The other names in the “Global Intifada” message group, Rami El-Amine and Amrita Wassan, are also identical with those belonging to left-wing activists.
Hasson connected the name “Rami El-Amine” with a person who was editor of Left Turn magazine from 2009-2012, who covered “Islamophobia” during the Arab Spring era. His last article with Left Turn in February 2012 was titled, “The U.S., Israel, and the War on Iran: Don’t Let Them Fool Us Again!”
After 2012, El-Amine’s left-wing activism became less visible. However, in 2020 he wrote a piece in a pro-Palestine publication, Mondoweiss, criticizing the Abraham Accords. “The struggle for Palestine is inextricably linked to the struggle for democracy and against the authoritarian regimes in the region,” he wrote. “The reality on the ground will hopefully unite these factions and those in the Palestine solidarity movement internationally around the view of Israel as an apartheid state which needs to be boycotted, divested from, and sanctioned (BDS).”

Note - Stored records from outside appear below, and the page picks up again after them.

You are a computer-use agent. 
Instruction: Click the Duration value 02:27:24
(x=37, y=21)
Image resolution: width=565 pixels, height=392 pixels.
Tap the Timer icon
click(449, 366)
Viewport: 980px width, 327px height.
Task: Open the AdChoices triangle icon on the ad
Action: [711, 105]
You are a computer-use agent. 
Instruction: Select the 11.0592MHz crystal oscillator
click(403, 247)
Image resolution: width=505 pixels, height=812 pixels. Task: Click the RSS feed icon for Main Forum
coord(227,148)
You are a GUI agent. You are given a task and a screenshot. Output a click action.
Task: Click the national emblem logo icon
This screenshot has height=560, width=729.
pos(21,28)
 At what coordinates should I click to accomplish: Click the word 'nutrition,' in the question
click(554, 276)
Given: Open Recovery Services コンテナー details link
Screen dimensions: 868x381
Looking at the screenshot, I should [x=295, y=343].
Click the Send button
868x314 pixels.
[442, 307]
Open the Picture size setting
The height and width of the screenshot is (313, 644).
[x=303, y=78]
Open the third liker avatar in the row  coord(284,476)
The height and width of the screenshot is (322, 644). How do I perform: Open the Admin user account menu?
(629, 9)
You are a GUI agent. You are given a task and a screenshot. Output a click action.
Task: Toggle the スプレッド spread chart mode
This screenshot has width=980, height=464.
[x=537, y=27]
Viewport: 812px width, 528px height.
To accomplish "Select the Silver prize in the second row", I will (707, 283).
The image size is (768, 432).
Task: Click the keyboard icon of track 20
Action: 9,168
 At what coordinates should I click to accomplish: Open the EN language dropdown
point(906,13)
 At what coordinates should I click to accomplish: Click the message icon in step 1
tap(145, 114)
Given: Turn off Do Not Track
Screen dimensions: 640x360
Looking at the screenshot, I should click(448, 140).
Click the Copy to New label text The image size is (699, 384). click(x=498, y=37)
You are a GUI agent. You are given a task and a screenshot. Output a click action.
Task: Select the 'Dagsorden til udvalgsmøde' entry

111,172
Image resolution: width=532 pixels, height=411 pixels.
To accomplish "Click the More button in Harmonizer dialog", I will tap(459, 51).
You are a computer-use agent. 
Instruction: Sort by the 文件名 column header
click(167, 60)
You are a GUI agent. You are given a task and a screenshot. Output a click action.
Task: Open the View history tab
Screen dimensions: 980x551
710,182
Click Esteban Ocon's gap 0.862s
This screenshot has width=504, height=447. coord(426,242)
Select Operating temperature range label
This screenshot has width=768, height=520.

Hasson also connected the name “Rami El-Amine” with a since-deleted Twitter account with a bio that read, “The politics of technology and the technology of politics. Islamophobia fighting, empire resisting, technology geek.” In December 2012, Politico photographed someone named “Rami Elamine” at a left-wing protest in front of the U.S. Capitol. He held an AFL-CIO that said, “no more tax cuts for the rich.” El-Amine is now an IT manager with the progressive think tank Center for Budget and Policy Priorities and previously filled the same role at the progressive Urban Institute.
The name “Amrita Wassan” belongs to woman who identifies as non-binary and works for Movement Matters, a left-wing group “committed to values-based organizing and movement building that is intersectional, anti-oppression, anti-colonial, and anti-racist.” Movement Matters’ website is currently offline, but their staff page said earlier this year that Wassan “situates themself in the interstices between individual and collective liberation.” Her work apparently focuses on LGBT community-building through economic projects.
Wassan was also recently involved with the Center for Economic Democracy (CED) as Director of Education Programs. Influence Watch described CED as “a radical-left nonprofit in Boston that espouses local community economic control, favors certain racial and ethnic groups in hiring practices, espouses that capitalism is wrong, and wants to re-make the country post-capitalism.”
The Southern Poverty Law Center portrays itself as a disinterested arbiter of “hate” groups, and its hate-group designations have even been used by U.S. government entities. However, The Daily Signal’s Tyler O’Neil has recorded “a long pattern at the SPLC” of “branding mainstream conservative and Christian organizations ‘hate groups’” while refusing to list left-wing groups like Antifa, which are known for their aggressive, violent tactics.
On October 11, O’Neil reported that SPLC had not publicly condemned Hamas’s October 7 terrorist attack on Israel, despite posting about other topics. While the SPLC has not condemned the terrorist attack, there are suspicions that their lawyer joined a protest against the attack’s victims.
Joshua Arnold is a senior writer at The Washington Stand.